Following Clapton’s departure in 1966, Peter Green became the focus for the next Bluesbreakers LP, “A Hard Road,” but he too left to form Fleetwood Mac, and Mick Taylor assumed guitar duties for “Crusade.” But by 1968, Mayall found himself drawn to America, specifically Los Angeles, where he bought a house in Laurel Canyon and ended up living in the area for the rest of his life. He cast aside the Bluebreakers moniker for a spell, instead releasing solo efforts like “Blues From Laurel Canyon” and the popular live LP “The Turning Point,” which went gold and put Mayall in the Top 40 of the US albums chart with its compelling harmonica workout, “Room to Move.”

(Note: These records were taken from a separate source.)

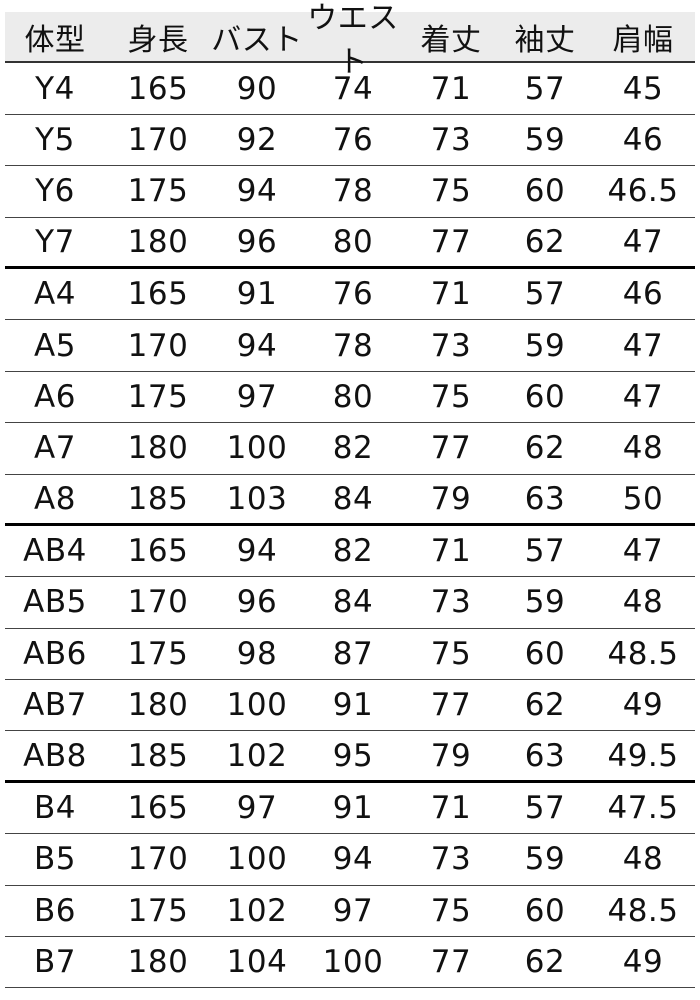 The image size is (700, 1000). I want to click on table-row: A4 165 91 76 71 57 46, so click(350, 295).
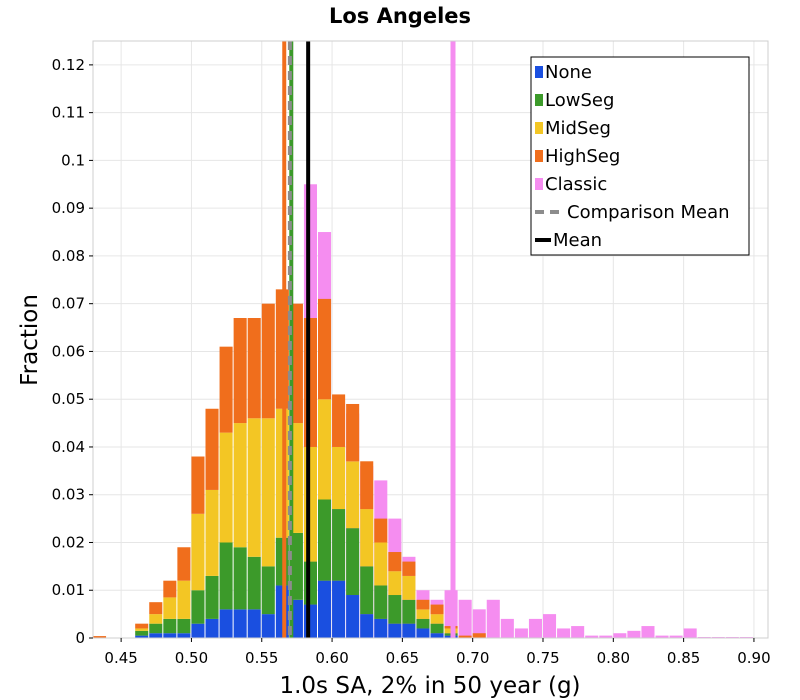 The image size is (800, 700). What do you see at coordinates (68, 113) in the screenshot?
I see `y-tick-label: 0.11` at bounding box center [68, 113].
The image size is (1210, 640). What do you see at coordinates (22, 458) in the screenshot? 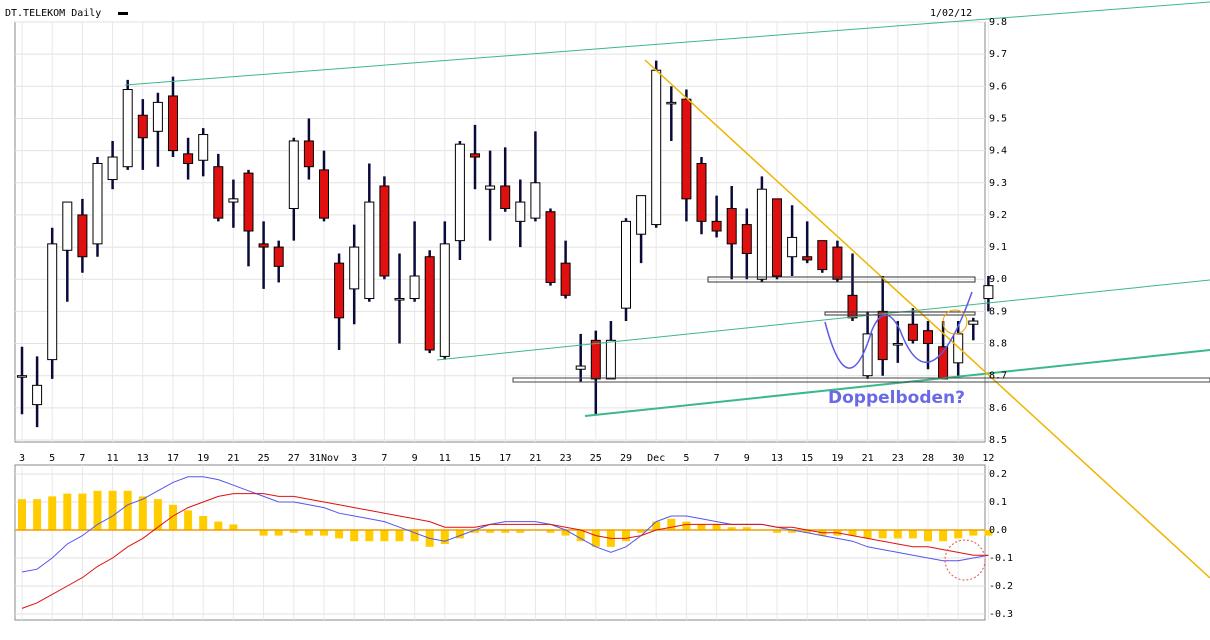
I see `x-tick-label: 3` at bounding box center [22, 458].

Mayall continued to experiment, recording his next album, 1970’s “USA Union,” with a new drummer-less band that included ex-Mothers Of Invention violinist Don “Sugarcane” Harris, which became his highest-charting album in America, reaching number 22 in the Billboard 200. For his follow-up, a sprawling 1971 double LP called “Back to the Roots,” he surprised fans by reuniting with Clapton and Taylor; it was the first in a series of line-up changes during his career in America, which gave Mayall an air of unpredictability. “My record label – Polydor at the time – asked me for new albums every few months, it seemed,” he explained in his autobiography. “To achieve this, I needed to keep the music fresh, and that meant rebuilding my line-up from time to time.”
Over the next four decades, Mayall continued to explore his love for the blues in a variety of different contexts. After taking a funkier direction in the late 1970s, he reverted back to blues rock in the 1980s, then revived the Bluesbreakers with the vital 1988 LP “Chicago Line.” In the ’90s, he even reunited with old friends like blues virtuoso John Lee Hooker on the album “Padlock on the Blues,” released just a year before Hooker’s death.

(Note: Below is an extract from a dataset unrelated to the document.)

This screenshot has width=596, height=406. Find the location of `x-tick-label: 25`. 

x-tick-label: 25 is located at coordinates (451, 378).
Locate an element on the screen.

Fleetwood, one of many British musicians who owe a musical debt to Mayall, recalled his early encounters with him. “When you went around to John Mayall’s house, it was a shrine to the blues,” Fleetwood said. “He’d sit you down, almost like a school teacher, and he’d bring out this vinyl.” In the wake of Mayall’s death this week, Fleetwood added, “He created a platform, a stage, for musicians — me being one of them — that mustn’t be forgotten. John’s legacy is that he has been true to his schooling as a blues player. He has never compromised that, and he has never pretended to be anything other than that. He has stuck to his guns, and he has placed his love of the blues above anything else.”

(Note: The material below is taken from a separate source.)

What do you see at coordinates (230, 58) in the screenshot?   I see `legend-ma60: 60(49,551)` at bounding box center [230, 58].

It seems unfair that Mayall isn’t in the Rock and Roll Hall of Fame, and almost cruel that his long-overdue induction in the Musical Influences category isn’t coming until three months after his death when he’ll be so honored in October.
It was a difficult task, but I cobbled together a playlist of some of Mayall’s finest moments under the Bluesbreakers tent and on his own. He has so much great material in his catalog that I could’ve easily doubled the length of this list and not suffered any in quality.
R.I.P., Mr. Mayall. Do yourself a favor, dear readers, and dive into the sturdy blues recordings of this unquestioned titan of British blues.